ING Q2 earnings fall on bad loans, narrow margins

AP News
Posted: Aug 08, 2012 5:05 AM
ING Q2 earnings fall on bad loans, narrow margins

AMSTERDAM (AP) — Buffeted by Europe's debt crisis, ING Groep NV reported a 23 percent fall in second quarter earnings on Wednesday as its banking operations were hurt by higher bad loan provisions and losses in Spain, and its insurance arm wrote down the value of some operations.

Net profit for the Dutch-based company, one of Europe's largest financial institutions, was €1.17 billion ($1.45 billion), down from €1.51 billion in the same period a year ago.

Its banking profits fell 13 percent to €860 million from €994 million on the back of lower interest margins, investment losses in Spain, and higher bad loan provisions.

Insurance earnings were cut in half from €548 to €288 million as ING wrote down the value of its for-sale South Korean operations by €180 million.

Even after stripping out one-off items, ING's earnings were down 17 percent at €1.05 billion.

"ING's net result was weaker than expected," said SNS Securities analyst Lemer Salah. "In particular, its insurance activities have performed weakly which is somewhat worrisome."

Shares fell 1.6 percent to €5.664 in early trading in Amsterdam.

Nevertheless, CEO Jan Hommen called the results, which were better than in the first quarter of 2012, "solid."

"In these uncertain times the financial strength of the company is our highest priority: capital, liquidity and funding have all improved," he said.

ING reduced its exposure to Spain by selling off €2.1 billion euros in Spanish bonds, booking a loss of €178 million euros.
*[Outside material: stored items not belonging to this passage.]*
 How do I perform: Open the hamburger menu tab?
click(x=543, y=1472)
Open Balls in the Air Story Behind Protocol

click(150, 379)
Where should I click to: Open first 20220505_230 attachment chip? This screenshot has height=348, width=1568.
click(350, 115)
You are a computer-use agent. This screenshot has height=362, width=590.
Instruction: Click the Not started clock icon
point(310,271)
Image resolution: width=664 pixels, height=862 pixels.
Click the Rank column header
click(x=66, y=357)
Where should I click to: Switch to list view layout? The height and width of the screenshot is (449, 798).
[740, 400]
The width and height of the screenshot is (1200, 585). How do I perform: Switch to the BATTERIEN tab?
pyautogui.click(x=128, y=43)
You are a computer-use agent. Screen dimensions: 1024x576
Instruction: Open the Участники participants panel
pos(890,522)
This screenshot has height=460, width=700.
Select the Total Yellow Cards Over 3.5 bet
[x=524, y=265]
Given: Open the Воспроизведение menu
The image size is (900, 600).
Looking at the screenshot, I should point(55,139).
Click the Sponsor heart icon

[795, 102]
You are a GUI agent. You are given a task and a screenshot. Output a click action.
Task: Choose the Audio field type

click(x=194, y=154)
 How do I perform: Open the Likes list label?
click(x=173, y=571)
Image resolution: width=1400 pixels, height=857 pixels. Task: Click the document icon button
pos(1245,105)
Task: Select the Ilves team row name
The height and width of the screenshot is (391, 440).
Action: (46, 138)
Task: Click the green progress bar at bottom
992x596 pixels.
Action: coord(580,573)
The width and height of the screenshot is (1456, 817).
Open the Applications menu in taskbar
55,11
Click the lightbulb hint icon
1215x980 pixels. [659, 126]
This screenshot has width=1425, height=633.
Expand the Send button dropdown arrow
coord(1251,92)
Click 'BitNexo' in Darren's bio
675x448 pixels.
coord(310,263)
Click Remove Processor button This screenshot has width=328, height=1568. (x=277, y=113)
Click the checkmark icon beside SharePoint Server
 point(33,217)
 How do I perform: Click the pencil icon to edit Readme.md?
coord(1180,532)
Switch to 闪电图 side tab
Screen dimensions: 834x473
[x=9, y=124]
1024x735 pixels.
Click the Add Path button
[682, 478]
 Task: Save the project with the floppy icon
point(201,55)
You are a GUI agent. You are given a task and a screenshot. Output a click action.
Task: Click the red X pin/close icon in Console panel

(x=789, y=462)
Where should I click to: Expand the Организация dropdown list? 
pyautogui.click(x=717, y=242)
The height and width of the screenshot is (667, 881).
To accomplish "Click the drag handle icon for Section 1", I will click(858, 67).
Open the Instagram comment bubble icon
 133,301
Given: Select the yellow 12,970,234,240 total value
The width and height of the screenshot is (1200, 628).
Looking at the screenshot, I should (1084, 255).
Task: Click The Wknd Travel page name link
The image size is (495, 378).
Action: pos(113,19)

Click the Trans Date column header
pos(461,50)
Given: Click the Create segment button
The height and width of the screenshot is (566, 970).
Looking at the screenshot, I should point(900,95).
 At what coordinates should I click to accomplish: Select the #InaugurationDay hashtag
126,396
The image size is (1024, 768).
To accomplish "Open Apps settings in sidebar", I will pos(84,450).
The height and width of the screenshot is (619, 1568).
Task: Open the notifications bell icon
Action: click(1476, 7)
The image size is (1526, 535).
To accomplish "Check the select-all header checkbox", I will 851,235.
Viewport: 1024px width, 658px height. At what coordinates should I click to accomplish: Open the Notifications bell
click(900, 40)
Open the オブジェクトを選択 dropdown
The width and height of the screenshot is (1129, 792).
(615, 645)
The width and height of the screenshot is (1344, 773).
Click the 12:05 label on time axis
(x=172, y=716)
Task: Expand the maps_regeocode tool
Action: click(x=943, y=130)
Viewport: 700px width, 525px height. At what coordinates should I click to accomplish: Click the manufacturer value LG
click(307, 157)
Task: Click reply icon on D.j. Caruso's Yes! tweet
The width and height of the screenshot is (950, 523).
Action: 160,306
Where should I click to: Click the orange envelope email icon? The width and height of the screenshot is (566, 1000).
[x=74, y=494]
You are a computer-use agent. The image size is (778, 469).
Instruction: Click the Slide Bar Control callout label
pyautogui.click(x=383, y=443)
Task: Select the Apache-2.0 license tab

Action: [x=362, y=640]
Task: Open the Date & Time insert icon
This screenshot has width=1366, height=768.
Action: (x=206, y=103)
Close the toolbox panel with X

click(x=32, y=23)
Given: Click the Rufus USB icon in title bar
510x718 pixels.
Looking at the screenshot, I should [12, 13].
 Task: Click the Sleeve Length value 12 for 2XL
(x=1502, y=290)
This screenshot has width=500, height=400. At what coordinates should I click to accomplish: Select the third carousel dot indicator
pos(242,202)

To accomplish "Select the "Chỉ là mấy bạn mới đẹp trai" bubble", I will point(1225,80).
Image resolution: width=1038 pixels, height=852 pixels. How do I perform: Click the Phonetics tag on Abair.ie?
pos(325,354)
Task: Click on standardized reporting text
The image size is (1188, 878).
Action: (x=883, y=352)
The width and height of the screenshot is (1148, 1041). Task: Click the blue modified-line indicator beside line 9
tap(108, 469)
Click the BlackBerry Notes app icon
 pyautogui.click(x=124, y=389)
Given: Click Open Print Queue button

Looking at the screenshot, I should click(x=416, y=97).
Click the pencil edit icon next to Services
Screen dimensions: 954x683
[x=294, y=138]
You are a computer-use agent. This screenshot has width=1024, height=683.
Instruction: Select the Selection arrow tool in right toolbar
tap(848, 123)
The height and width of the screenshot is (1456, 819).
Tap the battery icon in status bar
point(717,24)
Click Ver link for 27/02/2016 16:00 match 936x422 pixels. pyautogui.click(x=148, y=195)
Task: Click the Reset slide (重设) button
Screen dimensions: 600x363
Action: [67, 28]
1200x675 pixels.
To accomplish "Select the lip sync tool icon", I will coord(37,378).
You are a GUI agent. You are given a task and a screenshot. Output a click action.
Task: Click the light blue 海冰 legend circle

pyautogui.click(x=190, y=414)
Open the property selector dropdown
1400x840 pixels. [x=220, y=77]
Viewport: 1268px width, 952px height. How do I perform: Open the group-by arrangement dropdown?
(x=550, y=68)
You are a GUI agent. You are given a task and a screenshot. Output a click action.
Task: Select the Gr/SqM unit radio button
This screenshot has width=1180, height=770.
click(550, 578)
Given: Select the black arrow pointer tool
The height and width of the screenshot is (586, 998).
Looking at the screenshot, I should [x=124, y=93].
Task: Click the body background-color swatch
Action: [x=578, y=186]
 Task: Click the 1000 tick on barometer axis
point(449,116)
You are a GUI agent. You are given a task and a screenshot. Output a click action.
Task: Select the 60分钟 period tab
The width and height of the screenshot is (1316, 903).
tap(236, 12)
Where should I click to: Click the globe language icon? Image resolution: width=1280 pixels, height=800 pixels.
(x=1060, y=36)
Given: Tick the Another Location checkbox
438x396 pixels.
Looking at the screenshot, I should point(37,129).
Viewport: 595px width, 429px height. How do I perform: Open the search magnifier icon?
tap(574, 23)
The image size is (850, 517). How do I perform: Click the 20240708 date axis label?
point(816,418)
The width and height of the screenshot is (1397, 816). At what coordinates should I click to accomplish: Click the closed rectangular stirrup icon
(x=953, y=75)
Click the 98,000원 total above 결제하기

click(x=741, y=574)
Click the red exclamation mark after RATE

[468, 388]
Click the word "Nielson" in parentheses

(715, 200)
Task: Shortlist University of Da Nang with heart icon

The company said its Spanish portfolio will continue to shrink naturally as mortgage-linked products age.

Hommen noted the company continues to benefit from strong retail deposits in the Netherlands in its banking operations, and its exposure to the weak Dutch housing market is gradually decreasing.

He repeated that ING will not pay a dividend until it has repaid the Dutch state a remaining €3 billion it owes after being bailed out during the 2008 financial crisis. The company was also ordered by the European Commission to split its banking and insurance activities, but that has yet to occur. The company is in negotiations with the commission over the final terms of its penalties for having taken state aid.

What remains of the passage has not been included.